▶ Records from a collection:
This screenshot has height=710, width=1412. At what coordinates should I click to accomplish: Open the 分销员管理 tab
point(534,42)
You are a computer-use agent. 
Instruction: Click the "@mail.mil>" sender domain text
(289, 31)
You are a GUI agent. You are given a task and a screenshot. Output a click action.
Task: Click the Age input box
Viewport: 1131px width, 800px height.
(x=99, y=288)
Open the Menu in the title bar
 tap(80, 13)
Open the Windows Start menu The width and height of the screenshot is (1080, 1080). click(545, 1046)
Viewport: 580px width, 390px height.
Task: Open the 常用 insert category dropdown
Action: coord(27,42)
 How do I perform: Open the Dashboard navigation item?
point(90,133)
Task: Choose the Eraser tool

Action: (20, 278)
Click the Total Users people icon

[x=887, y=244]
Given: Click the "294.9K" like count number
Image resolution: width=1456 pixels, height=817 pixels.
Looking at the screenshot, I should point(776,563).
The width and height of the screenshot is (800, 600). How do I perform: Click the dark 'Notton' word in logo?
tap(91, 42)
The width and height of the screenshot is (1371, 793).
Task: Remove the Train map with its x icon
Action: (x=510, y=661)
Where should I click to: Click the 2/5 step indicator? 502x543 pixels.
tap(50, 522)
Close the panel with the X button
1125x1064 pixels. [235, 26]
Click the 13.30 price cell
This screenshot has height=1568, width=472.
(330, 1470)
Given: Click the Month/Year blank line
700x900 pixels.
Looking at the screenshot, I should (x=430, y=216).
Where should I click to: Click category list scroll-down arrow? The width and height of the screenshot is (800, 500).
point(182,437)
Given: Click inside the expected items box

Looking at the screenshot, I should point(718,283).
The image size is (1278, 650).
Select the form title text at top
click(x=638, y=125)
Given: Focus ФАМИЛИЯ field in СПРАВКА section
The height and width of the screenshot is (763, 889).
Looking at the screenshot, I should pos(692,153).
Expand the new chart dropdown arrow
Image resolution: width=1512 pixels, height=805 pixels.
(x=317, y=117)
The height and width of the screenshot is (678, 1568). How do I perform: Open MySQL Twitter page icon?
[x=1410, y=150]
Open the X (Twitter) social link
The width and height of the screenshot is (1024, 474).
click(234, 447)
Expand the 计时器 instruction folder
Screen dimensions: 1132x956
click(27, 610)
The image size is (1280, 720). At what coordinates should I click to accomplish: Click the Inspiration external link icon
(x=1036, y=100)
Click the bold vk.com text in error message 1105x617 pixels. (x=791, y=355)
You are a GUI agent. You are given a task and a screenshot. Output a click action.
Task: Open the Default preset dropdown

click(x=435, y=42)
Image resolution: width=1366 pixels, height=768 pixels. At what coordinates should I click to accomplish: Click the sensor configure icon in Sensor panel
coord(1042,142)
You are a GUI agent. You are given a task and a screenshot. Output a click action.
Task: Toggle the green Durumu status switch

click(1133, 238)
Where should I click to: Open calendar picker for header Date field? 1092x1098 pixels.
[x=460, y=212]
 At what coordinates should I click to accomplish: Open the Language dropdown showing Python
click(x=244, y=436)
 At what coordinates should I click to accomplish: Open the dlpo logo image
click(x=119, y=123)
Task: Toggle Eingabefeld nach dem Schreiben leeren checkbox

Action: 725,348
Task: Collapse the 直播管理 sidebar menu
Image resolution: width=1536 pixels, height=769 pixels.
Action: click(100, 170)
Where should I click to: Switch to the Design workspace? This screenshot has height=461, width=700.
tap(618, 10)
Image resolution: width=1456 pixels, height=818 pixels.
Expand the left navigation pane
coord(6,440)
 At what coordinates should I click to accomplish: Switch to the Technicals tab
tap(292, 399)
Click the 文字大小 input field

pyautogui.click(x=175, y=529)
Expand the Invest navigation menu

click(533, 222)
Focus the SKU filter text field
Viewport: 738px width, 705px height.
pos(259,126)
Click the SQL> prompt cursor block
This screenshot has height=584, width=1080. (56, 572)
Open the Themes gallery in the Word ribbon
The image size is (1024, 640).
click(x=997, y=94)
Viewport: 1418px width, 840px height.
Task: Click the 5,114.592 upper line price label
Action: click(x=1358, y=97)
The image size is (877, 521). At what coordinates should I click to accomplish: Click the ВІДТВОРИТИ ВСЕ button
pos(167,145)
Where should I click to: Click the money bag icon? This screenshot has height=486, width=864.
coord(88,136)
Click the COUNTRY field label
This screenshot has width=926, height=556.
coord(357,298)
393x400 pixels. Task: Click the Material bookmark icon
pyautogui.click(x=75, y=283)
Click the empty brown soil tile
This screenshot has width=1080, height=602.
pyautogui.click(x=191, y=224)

▶ Task goal: Return each line above exactly as it appears.

▶ Exercise solution:
This screenshot has height=710, width=1412. At what coordinates should I click to accomplish: Open the 分销员管理 tab
point(534,42)
You are a computer-use agent. 
Instruction: Click the "@mail.mil>" sender domain text
(289, 31)
You are a GUI agent. You are given a task and a screenshot. Output a click action.
Task: Click the Age input box
Viewport: 1131px width, 800px height.
(x=99, y=288)
Open the Menu in the title bar
 tap(80, 13)
Open the Windows Start menu The width and height of the screenshot is (1080, 1080). click(545, 1046)
Viewport: 580px width, 390px height.
Task: Open the 常用 insert category dropdown
Action: coord(27,42)
 How do I perform: Open the Dashboard navigation item?
point(90,133)
Task: Choose the Eraser tool

Action: (20, 278)
Click the Total Users people icon

[x=887, y=244]
Given: Click the "294.9K" like count number
Image resolution: width=1456 pixels, height=817 pixels.
Looking at the screenshot, I should point(776,563).
The width and height of the screenshot is (800, 600). How do I perform: Click the dark 'Notton' word in logo?
tap(91, 42)
The width and height of the screenshot is (1371, 793).
Task: Remove the Train map with its x icon
Action: (x=510, y=661)
Where should I click to: Click the 2/5 step indicator? 502x543 pixels.
tap(50, 522)
Close the panel with the X button
1125x1064 pixels. [235, 26]
Click the 13.30 price cell
This screenshot has height=1568, width=472.
(330, 1470)
Given: Click the Month/Year blank line
700x900 pixels.
Looking at the screenshot, I should (x=430, y=216).
Where should I click to: Click category list scroll-down arrow? The width and height of the screenshot is (800, 500).
point(182,437)
Given: Click inside the expected items box

Looking at the screenshot, I should point(718,283).
The image size is (1278, 650).
Select the form title text at top
click(x=638, y=125)
Given: Focus ФАМИЛИЯ field in СПРАВКА section
The height and width of the screenshot is (763, 889).
Looking at the screenshot, I should pos(692,153).
Expand the new chart dropdown arrow
Image resolution: width=1512 pixels, height=805 pixels.
(x=317, y=117)
The height and width of the screenshot is (678, 1568). How do I perform: Open MySQL Twitter page icon?
[x=1410, y=150]
Open the X (Twitter) social link
The width and height of the screenshot is (1024, 474).
click(234, 447)
Expand the 计时器 instruction folder
Screen dimensions: 1132x956
click(27, 610)
The image size is (1280, 720). At what coordinates should I click to accomplish: Click the Inspiration external link icon
(x=1036, y=100)
Click the bold vk.com text in error message 1105x617 pixels. (x=791, y=355)
You are a GUI agent. You are given a task and a screenshot. Output a click action.
Task: Open the Default preset dropdown

click(x=435, y=42)
Image resolution: width=1366 pixels, height=768 pixels. At what coordinates should I click to accomplish: Click the sensor configure icon in Sensor panel
coord(1042,142)
You are a GUI agent. You are given a task and a screenshot. Output a click action.
Task: Toggle the green Durumu status switch

click(1133, 238)
Where should I click to: Open calendar picker for header Date field? 1092x1098 pixels.
[x=460, y=212]
 At what coordinates should I click to accomplish: Open the Language dropdown showing Python
click(x=244, y=436)
 At what coordinates should I click to accomplish: Open the dlpo logo image
click(x=119, y=123)
Task: Toggle Eingabefeld nach dem Schreiben leeren checkbox

Action: 725,348
Task: Collapse the 直播管理 sidebar menu
Image resolution: width=1536 pixels, height=769 pixels.
Action: click(100, 170)
Where should I click to: Switch to the Design workspace? This screenshot has height=461, width=700.
tap(618, 10)
Image resolution: width=1456 pixels, height=818 pixels.
Expand the left navigation pane
coord(6,440)
 At what coordinates should I click to accomplish: Switch to the Technicals tab
tap(292, 399)
Click the 文字大小 input field

pyautogui.click(x=175, y=529)
Expand the Invest navigation menu

click(533, 222)
Focus the SKU filter text field
Viewport: 738px width, 705px height.
pos(259,126)
Click the SQL> prompt cursor block
This screenshot has height=584, width=1080. (56, 572)
Open the Themes gallery in the Word ribbon
The image size is (1024, 640).
click(x=997, y=94)
Viewport: 1418px width, 840px height.
Task: Click the 5,114.592 upper line price label
Action: click(x=1358, y=97)
The image size is (877, 521). At what coordinates should I click to accomplish: Click the ВІДТВОРИТИ ВСЕ button
pos(167,145)
Where should I click to: Click the money bag icon? This screenshot has height=486, width=864.
coord(88,136)
Click the COUNTRY field label
This screenshot has width=926, height=556.
coord(357,298)
393x400 pixels. Task: Click the Material bookmark icon
pyautogui.click(x=75, y=283)
Click the empty brown soil tile
This screenshot has width=1080, height=602.
pyautogui.click(x=191, y=224)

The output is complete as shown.